If anesthesia equipment fails during an operation, the anesthesia provider is expected to fix it-before the failure creates a crisis. If the malfunction is not corrected rapidly, a patient could experience intraoperative oxygen deficiency, hypoventilation (reduced rate and depth of breathing), or awareness during surgery. In a recent study, a curriculum of simulated equipment-related failures was used to evaluate anesthesia residents' skills, identify individual residents' strengths and weaknesses, and detect gaps in training among the trainees. David J. Murray, M.D., from the Washington University School of Medicine, and colleagues gave 56 anesthesia residents 5 minutes to detect and correct equipment problems in eight scenarios. These included tasks the residents found easy, such as managing a blocked endotracheal tube, and tasks that challenged them, such as managing an overdose of inhaled anesthetic. As expected, the 12 first-year residents did not perform as well as the 14 third- and 16 fourth-year residents.

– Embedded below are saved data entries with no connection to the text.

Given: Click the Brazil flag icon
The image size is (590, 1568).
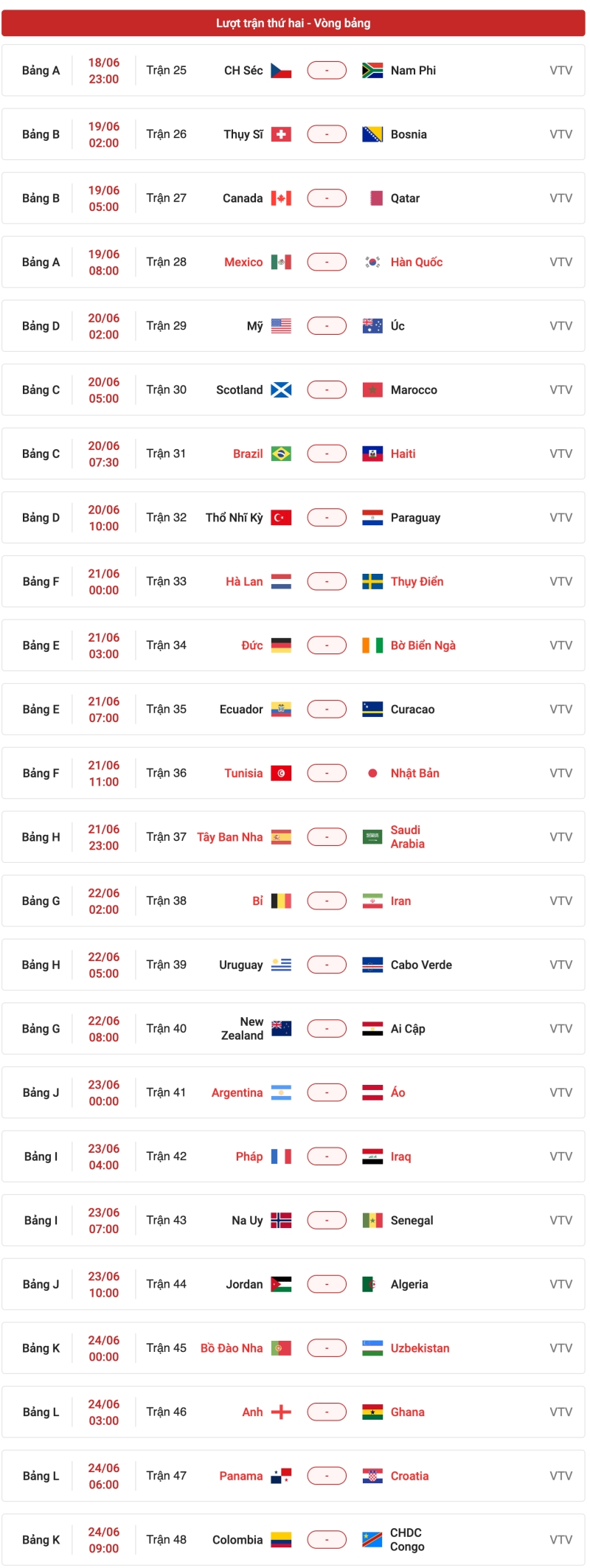Looking at the screenshot, I should pos(281,454).
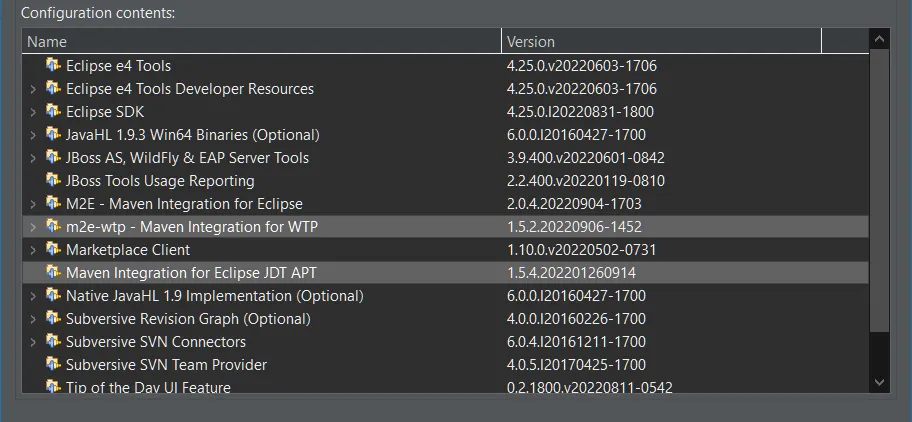Click the Subversive SVN Team Provider icon
The image size is (912, 422).
coord(53,365)
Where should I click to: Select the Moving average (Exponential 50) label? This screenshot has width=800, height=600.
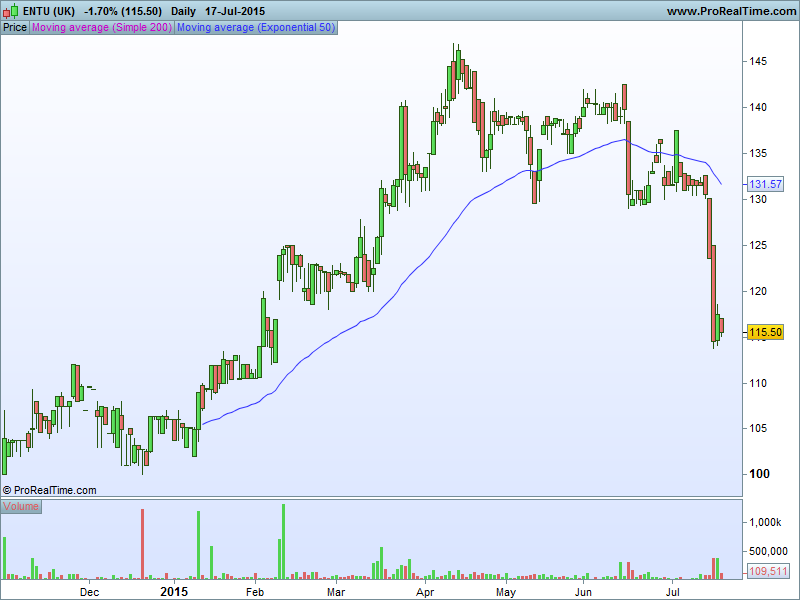tap(256, 27)

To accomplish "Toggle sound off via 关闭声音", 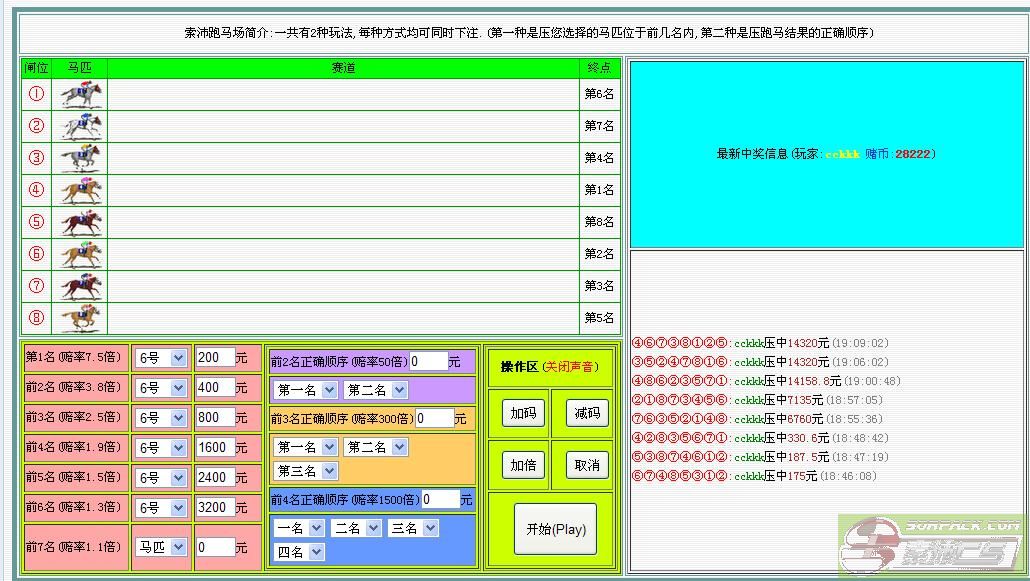I will click(x=571, y=367).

For example, more senior residents corrected the equipment failure more rapidly than junior residents. Thus, skill in managing equipment failures is obtained through training, the authors suggest. Average scores were similar for the third- and fourth-year residents, indicating that residents' skills are maintained but do not improve with more experience. The authors suggest that this stasis may be due to the absence of training opportunities and the infrequent occurrence of anesthesia equipment failures in the usual practice settings. This study was funded in part by the Agency for Healthcare Research and Quality (HS16652). See "Management of anesthesia equipment failure: A simulation-based resident skill assessment," by William B. Waldrop, M.D., David J. Murray, John R. Boulet, Ph.D., and Joseph F. Kras, D.D.S., M.D., in the August 2009 Anesthesia and Analgesia 109(2), pp. 426-433.